Thursday, June 29, 2006

Self indulgent blather..


This one's for all those who think that blogging is just self indulgent blather. It's just a quick post to see whether my feedburner feed (now on my sidebar as "subscribe") is picked up properly by bloglines .

10 THINGS I DID TODAY
It's the type of day that I have about once a month, but people think Stay At Home Mums have all day every day.
1. Scanned my teddy.
Work colleague reminded me in an email to bring in my teddy for Library's Midwinter Lunch, which has a Play School theme. She used many bear smilies in her post. I scanned Coco just to show her what a real teddy looks like. My Co-Pilot has warned me that posting it here risks creating a "Scan your Ted" meme.
2. Watched Play School with my 3 year old
A rare treat, as usually we are a "One hour of TV between 5 and 6pm household".
3.Folded 5 baskets of laundry
Only half a week's worth.
4.Sewed up the 8 year old's school jumper
5. Went to dance class at the gym
Thursday nights, 6:30 pm. Body jam class.
6.Watched "Vera Drake" on DVD while the 3 year old napped
How else would I get through 5 baskets of laundry without climbing walls?
7.Cleaned up a couple of day's dishes from the kitchen, then cooked dahl, rice, poppadums, corn
8.Was hot water bottle for Nougat, the furless Cornish Rex cat all day
Yes, I did 2., 3, 4., and 6, 9. and 10. all with the cat stuffed up my jumper.
9. Listened to 8 year old's reading, timed his timed reading passage, helped him stay on track while he did his homework
10.Made an appointment with a Real Estate Agent to appraise my dad's house


Wednesday, June 28, 2006

Librarian 2.0 jobs.

So, you're a skilled up Librarian 2.0 looking for a place to flex those bloggy wiki muscles.
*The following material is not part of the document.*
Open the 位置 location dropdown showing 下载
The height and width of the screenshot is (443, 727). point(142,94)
Where do you go?

Probably not anywhere in Australia. Yet.

I suspect Librarian 2.0 positions will be created as people in existing positions redefine their jobs and add a bit here, drop a few responsibilities there.

But, should you want to travel to the US, you could try out for one of the below..
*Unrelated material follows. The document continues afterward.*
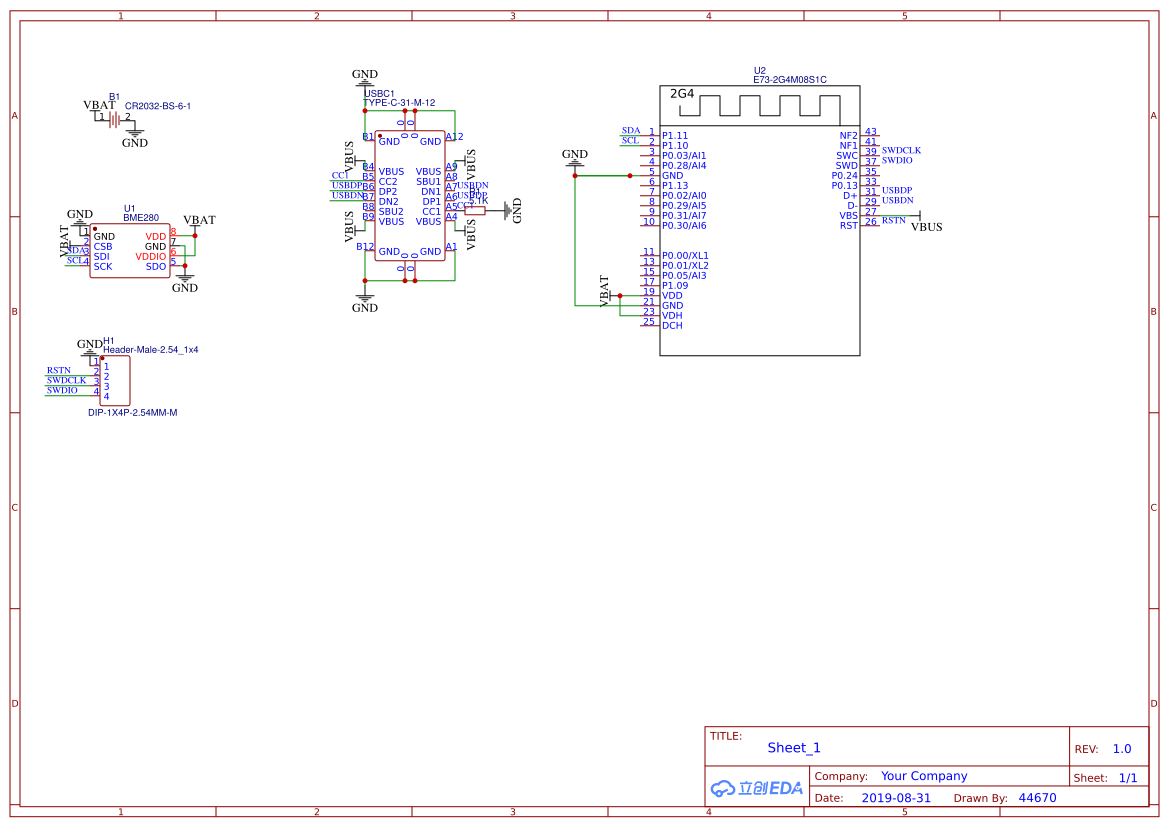Click the CR2032 battery symbol B1

coord(115,119)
1. Virtual Branch and Services Manager at Tapeka and Shawnee County Public Library. (open now)
The Virtual Branch & Services Manager will provide vision and leadership in designing, bringing online, and supporting the Virtual Branch, bringing ideas to the table with a high “wow, cool, nobody else is doing this!” factor.
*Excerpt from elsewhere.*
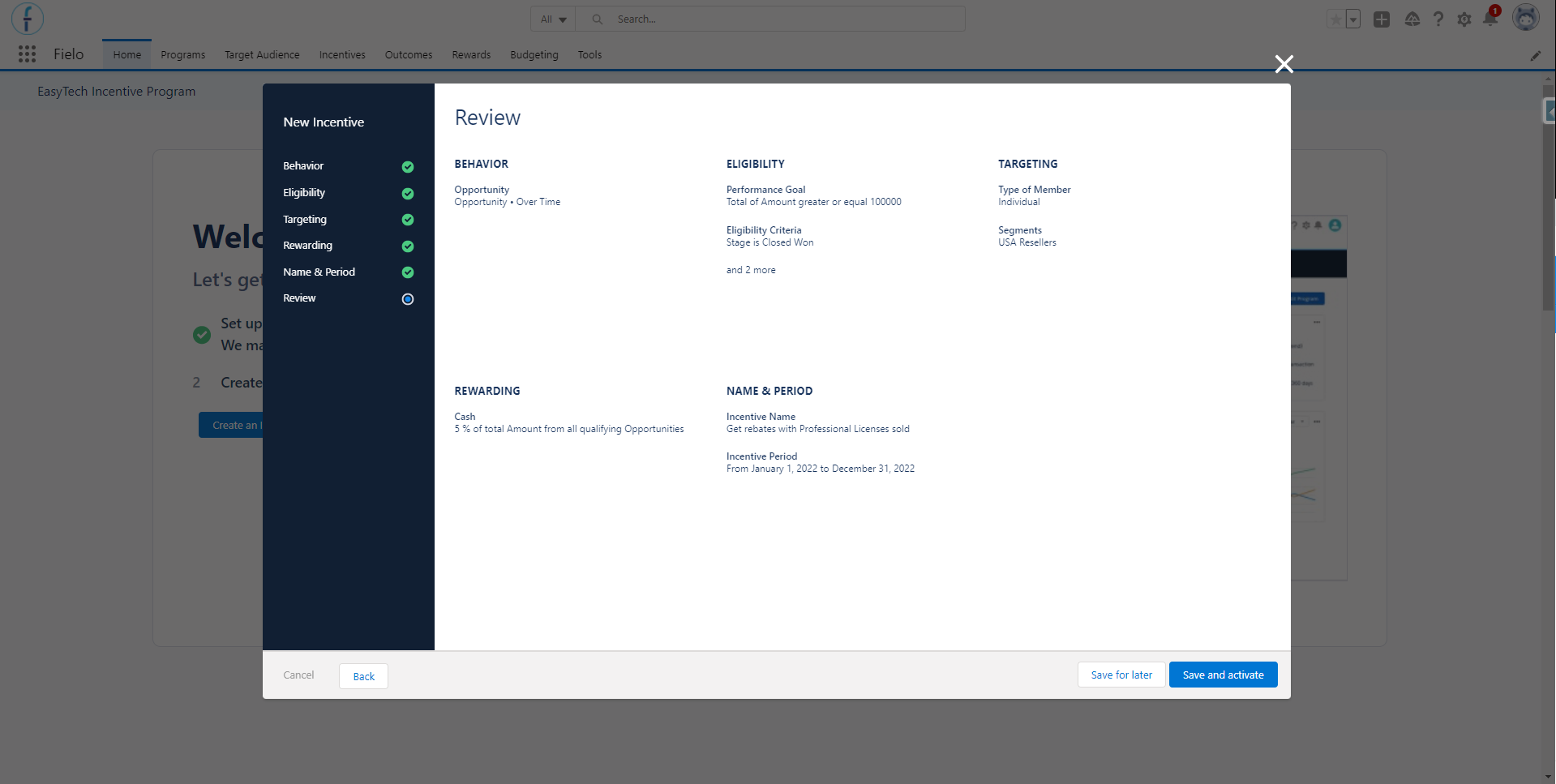Click Save and activate button
Screen dimensions: 1556x784
(1223, 675)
2. Nextgen Librarian I/II/III at Wayne State University Library System. (January this year)
Wayne State University Libraries are currently seeking a dynamic, creative, and self-directed individual to join our talented team of librarians, web developers, multimedia specialists, instructional designers, and systems administrators. As the “NextGen Librarian” you will play a leading role in exploring, implementing and supporting transformative technologies that will enhance access to our electronic resources and services.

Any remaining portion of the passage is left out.